Usually, when a mass of moving air encounters a mountain or a mountain range, it can simply rise over the obstruction and carry on with its journey. However, there is a limit to how high any air mass can rise, and that limit is called the tropopause, which is both the border and the barrier between the troposphere and the stratosphere.
We won’t delve too deep into the complicated field of atmospheric mechanics here, but put simply, the tropopause is a permanent temperature inversion that places a lid on all the air below it.
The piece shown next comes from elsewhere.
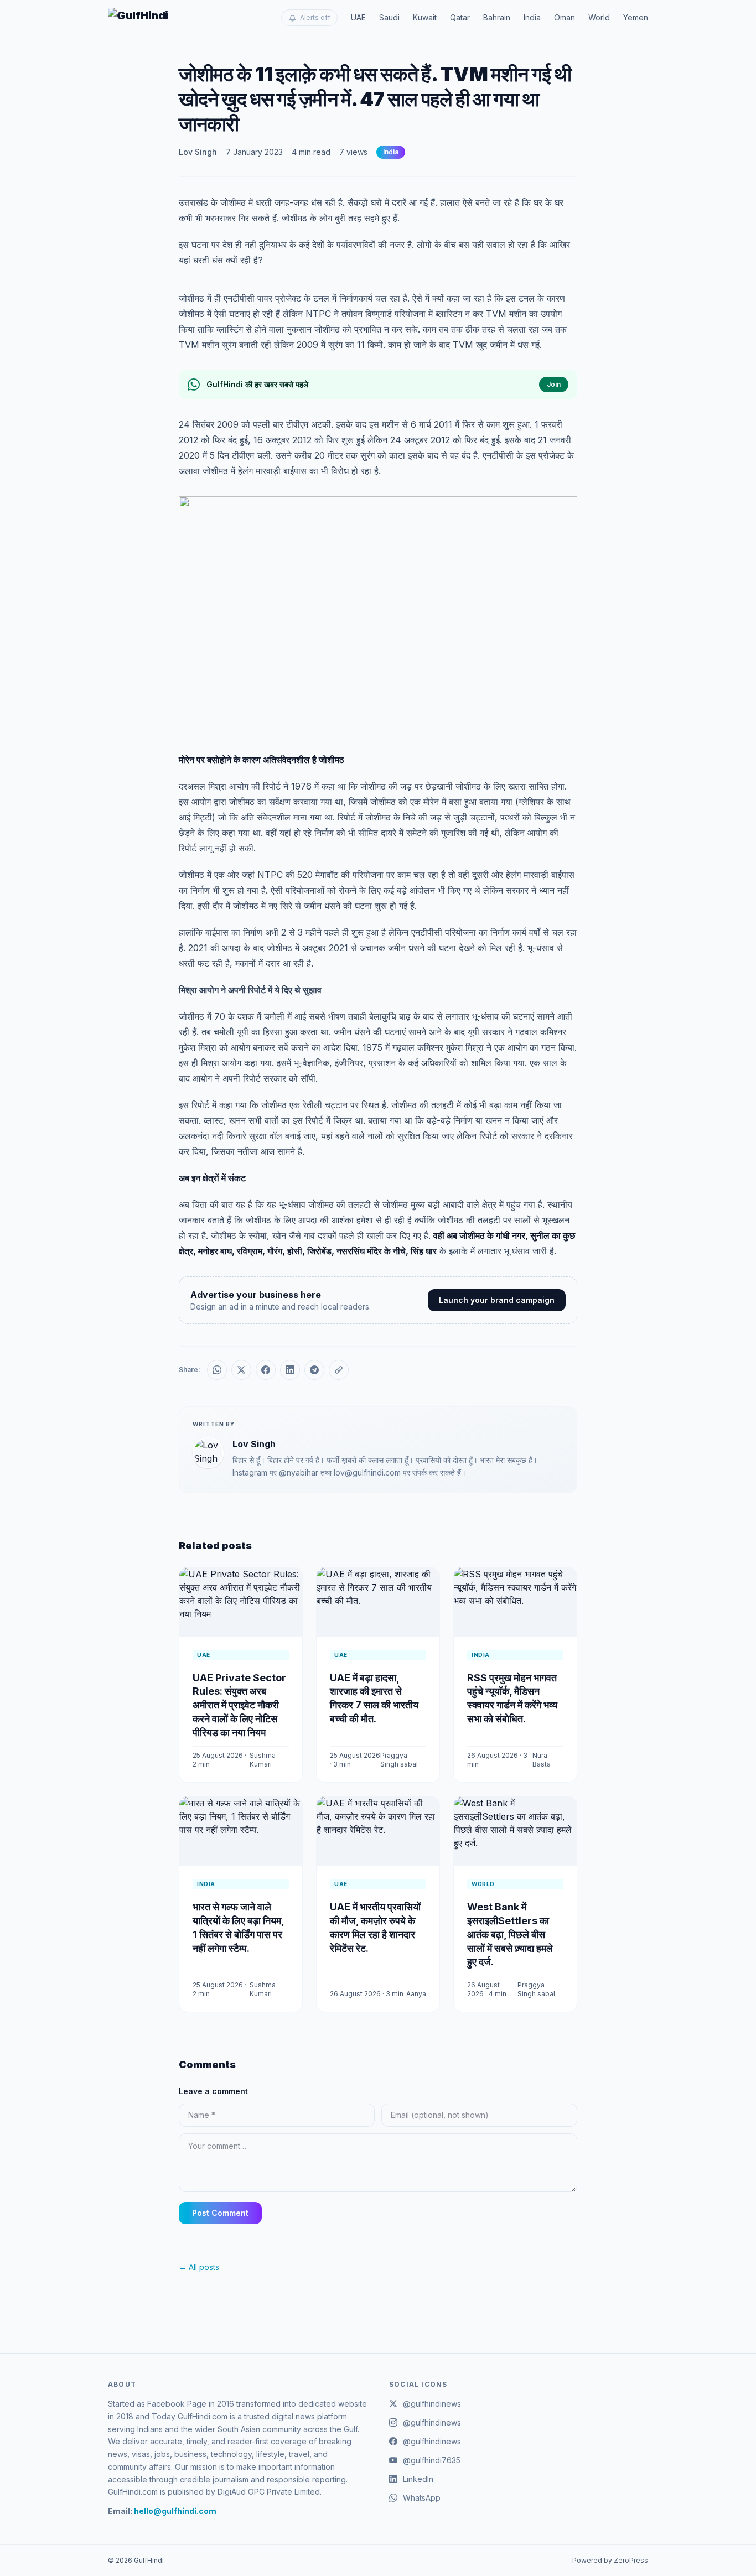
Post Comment (220, 2212)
The height of this inversion varies as you move from the equator to the poles—it can be as high as fifteen kilometres, or as low as eight. But at the latitude of the Wheel it sits at about twelve thousand metres.
This means that when eastward-flowing winds strike the Wheel, they cannot simply rise and flow over the mountain as they would elsewhere in the world, for when they attempt to do so, they are blocked by the tropopause. Instead, the winds must wrench themselves to
the north or to the south to go around the mountain, or they must flow down the mountain and reverse themselves to blow westwards, causing all manner of turbulence and tumult.
This situation becomes critical when it involves jet streams. Jet streams are bands of high-level, eternally blowing winds that together form a great system that redistributes heat and moisture throughout Earth’s atmosphere. They are extremely powerful, raging at speeds of up to three hundred kilometres per hour. There are many known and named streams, and at the latitude of the Wheel, the stream in question is called the Polar Jet.
The Polar Jet blows endlessly west to east around the Antarctic Circle at an altitude varying between nine and eleven kilometres. For much of the time this stream flows safely to the south of the Wheel, but all jet streams meander in their course through the seasons, and it happens that every now and then the Polar Jet bends to the north and so encounters the obstacle of the great mountain.
Now, in most parts of the world, with the exception of the highest peaks of the Himalayas, jet streams sail above all land features and are at most slightly diverted by even the biggest mountain ranges over which they cross. But at the Wheel, the jet stream slams head-on into a solid wall.
Hence, the stream must divert in some direction. Sometimes the stream will bend upwards, and indeed, though it can cannot climb over the Wheel, it will rise with such force that it briefly breaches even the tropopause and ascends several thousand metres beyond the barrier, reaching as high as eighteen kilometres before dying out. These rising winds can also carry moisture into the otherwise barren stratosphere, where it precipitates, which explains how the Wheel boasts a permanent snow cover at otherwise improbable altitudes, all the way up to seventeen thousand metres.